Abstrait
Improved spectrophotometric study of the reaction mechanism between pioglitazone hydrochloride and bovine serum albumin
Gaixia Li, Baosheng Liu, Qiuju Zhang, Rong Han
Under simulated physiological conditions, the reaction mechanism between pioglitazone hydrochloride (PGH) and bovine serum albumin (BSA) at different temperatures (298 K, 310 K and 318 K) was investigated by the classical fluorescence spectroscopy with focus on the fluorescence change of protein, as well as the elastic scattering fluorescence spectroscopy with focus on the fluorescence change of drug. The results indicated that PGH could quench the intrinsic fluorescence of BSA strongly by a static quenching process. The electrostatic force played an important role on the conjugation reaction of PGH with BSA, and the number of binding site (n) in the binary system was approximately equal to 1. The value of Hill’s coefficients (nH) was approximately equal to 1, which suggested no cooperativity in BSA-PGH system.

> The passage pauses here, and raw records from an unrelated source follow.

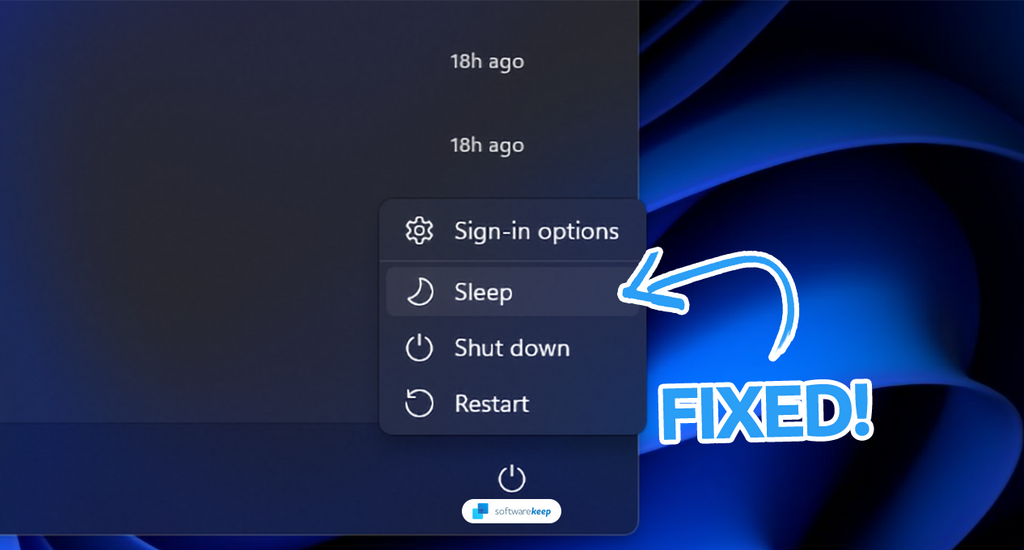Click the circular arrow Restart icon
Screen dimensions: 1024x550
pyautogui.click(x=419, y=404)

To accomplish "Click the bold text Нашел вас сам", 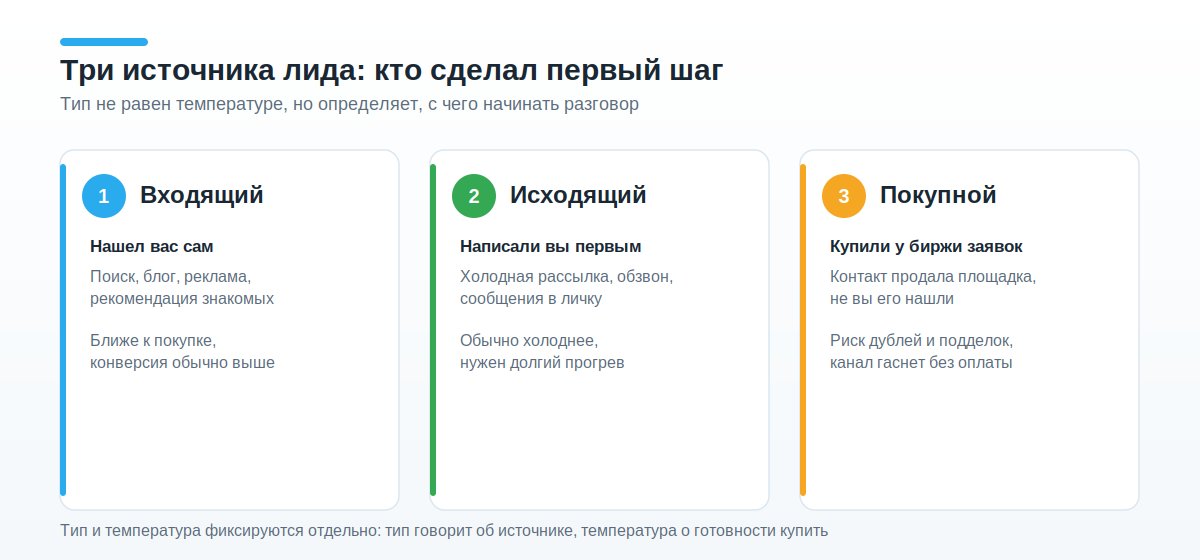I will (152, 246).
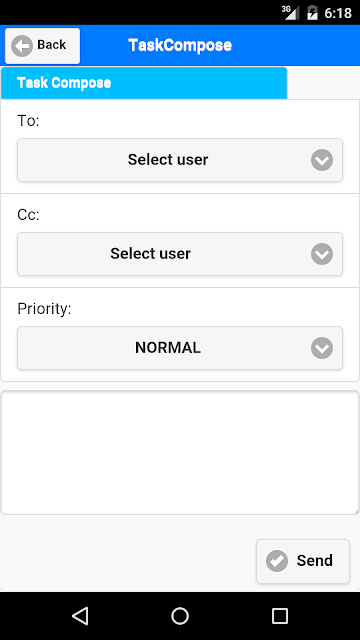This screenshot has width=360, height=640.
Task: Tap the Android back navigation triangle
Action: coord(80,616)
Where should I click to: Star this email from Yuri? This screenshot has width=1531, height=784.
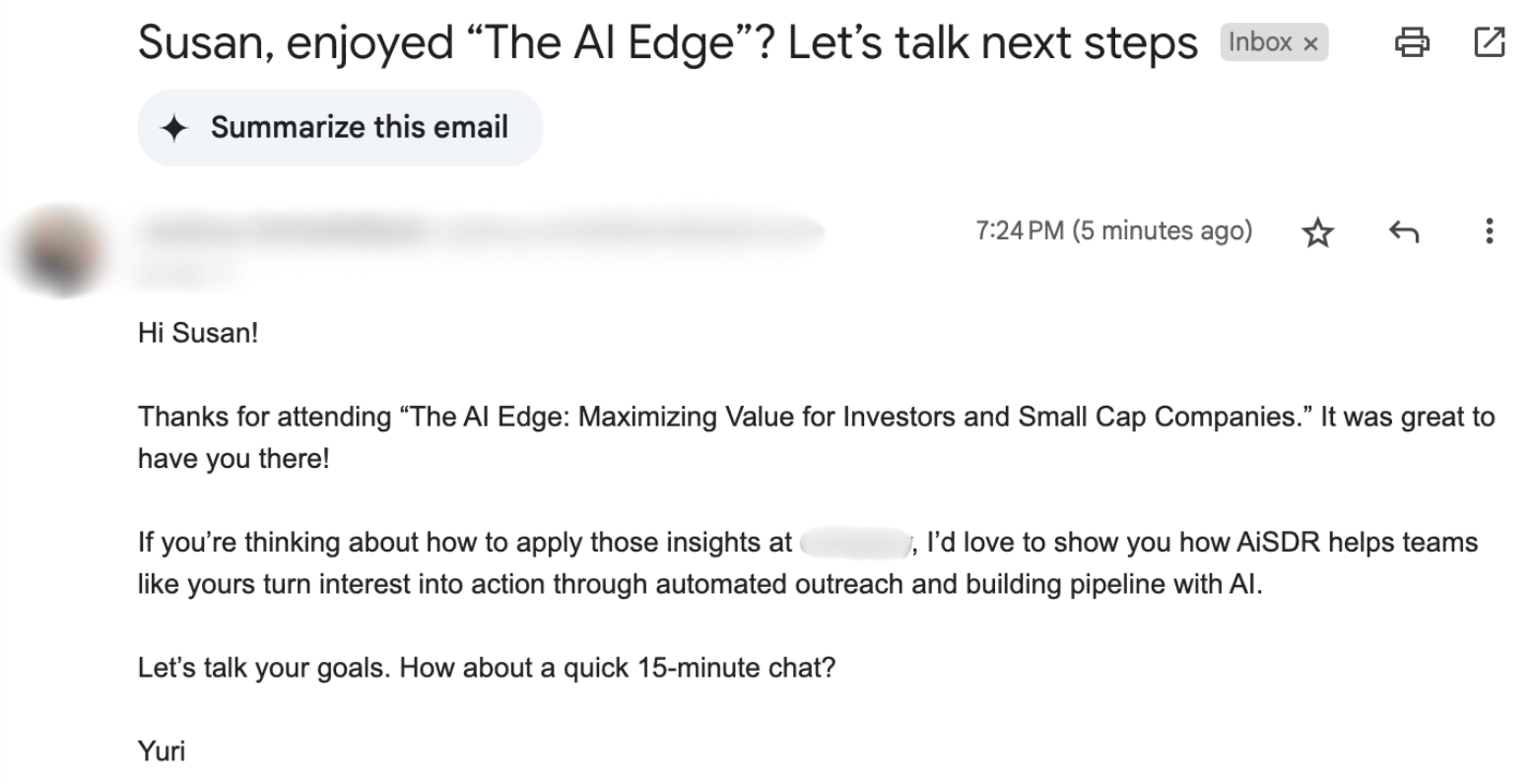point(1317,232)

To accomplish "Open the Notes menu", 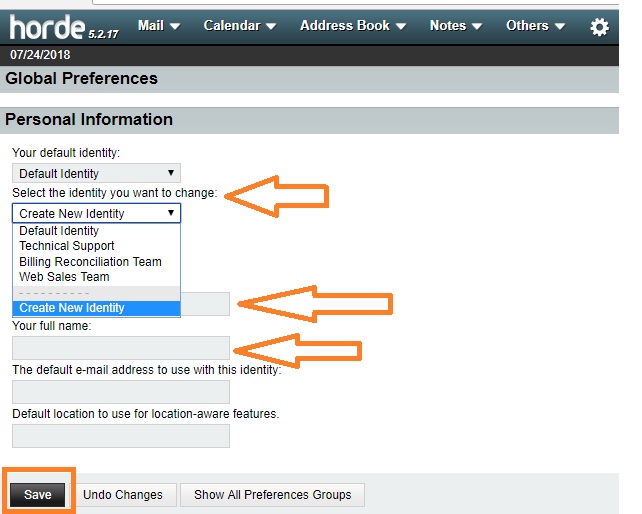I will 456,25.
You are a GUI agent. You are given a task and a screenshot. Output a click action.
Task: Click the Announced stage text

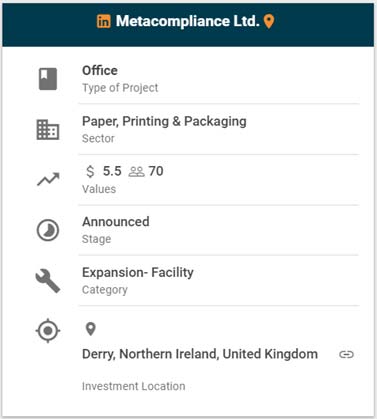116,222
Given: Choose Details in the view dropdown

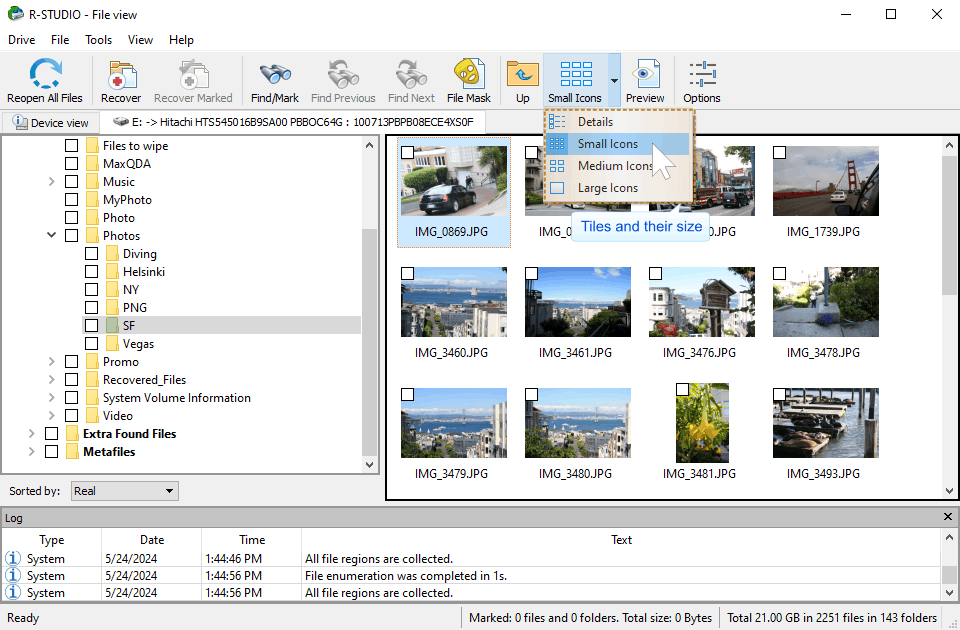Looking at the screenshot, I should pyautogui.click(x=595, y=122).
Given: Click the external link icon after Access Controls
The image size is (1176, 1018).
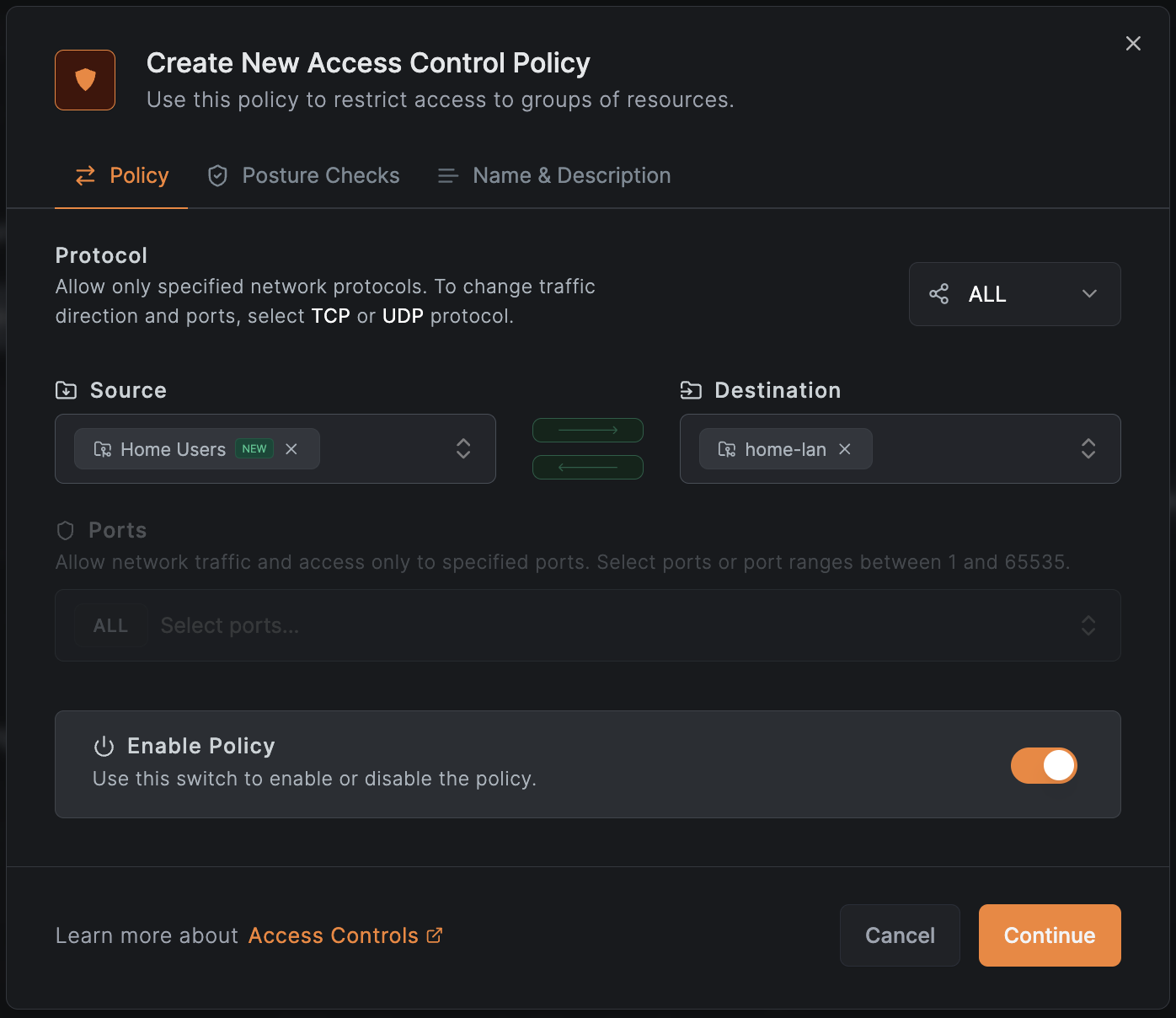Looking at the screenshot, I should (x=434, y=935).
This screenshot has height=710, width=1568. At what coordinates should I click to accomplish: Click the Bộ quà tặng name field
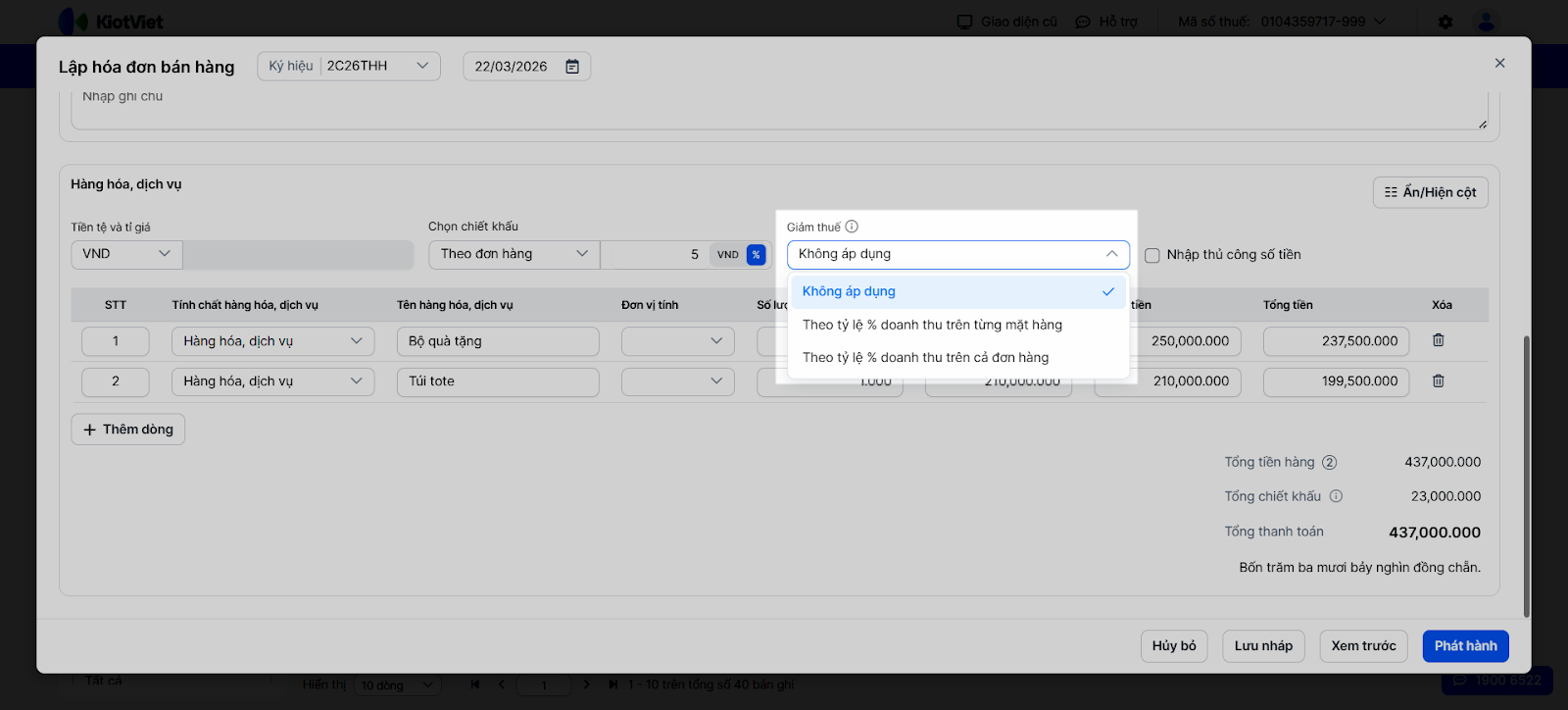tap(497, 341)
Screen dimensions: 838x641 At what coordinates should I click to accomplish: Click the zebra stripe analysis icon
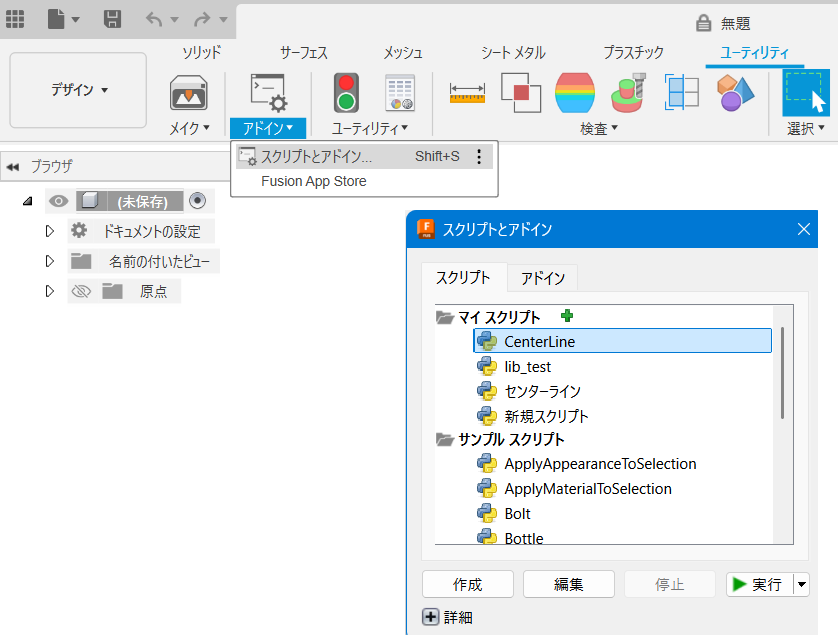click(x=575, y=93)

In addition, the binding constant obtained from elastic scattering fluorescence spectroscopy was larger than the one obtained from classical fluorescence spectroscopy with two orders of magnitude for the BSA-PGH system. The results show that the research is more accurate and reasonable with focus on the fluorescence change of drug and is also speculated that “point to side” interaction between drugs and proteins is existed.